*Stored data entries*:

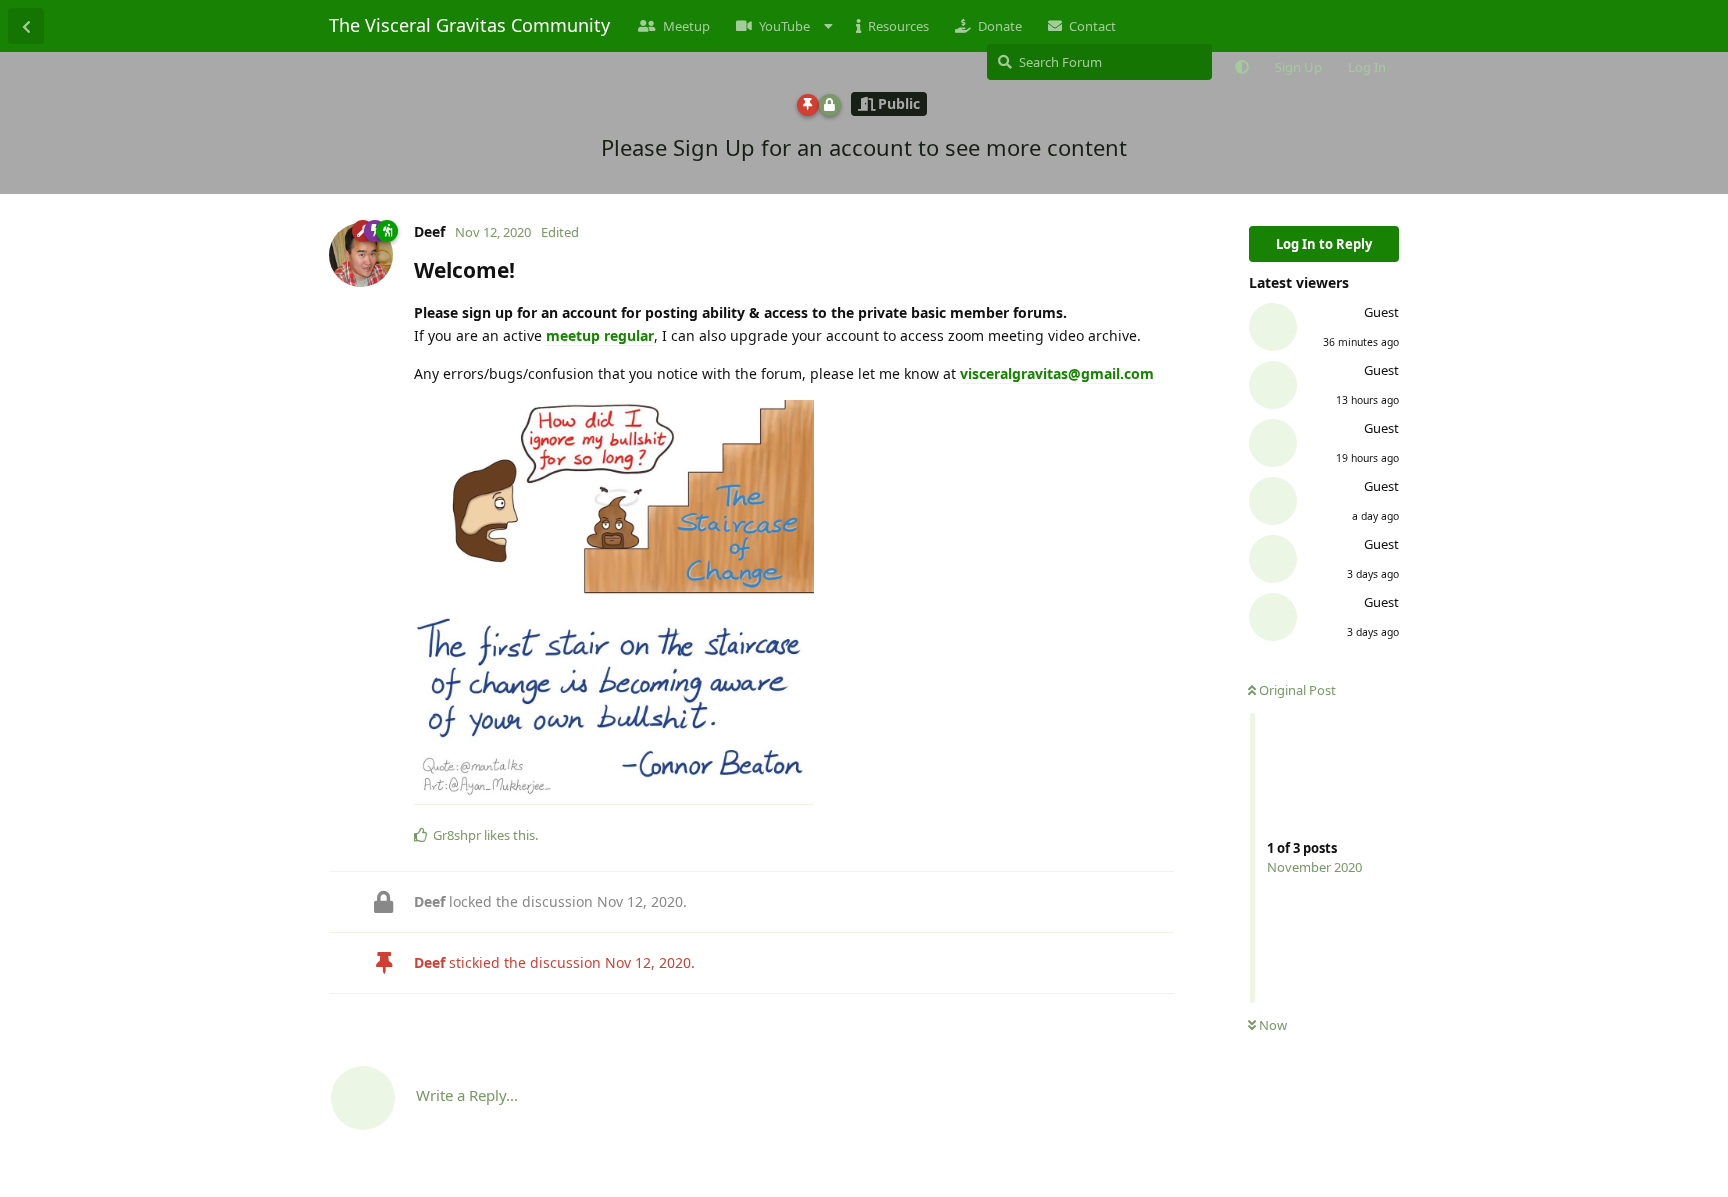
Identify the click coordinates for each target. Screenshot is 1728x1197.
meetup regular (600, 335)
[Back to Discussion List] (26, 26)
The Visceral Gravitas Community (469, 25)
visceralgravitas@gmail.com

*Required action*: Would you write out each record above exactly, with no images?

*Response to the exercise*:
Identify the click coordinates for each target. Screenshot is 1728x1197.
meetup regular (600, 335)
[Back to Discussion List] (26, 26)
The Visceral Gravitas Community (469, 25)
visceralgravitas@gmail.com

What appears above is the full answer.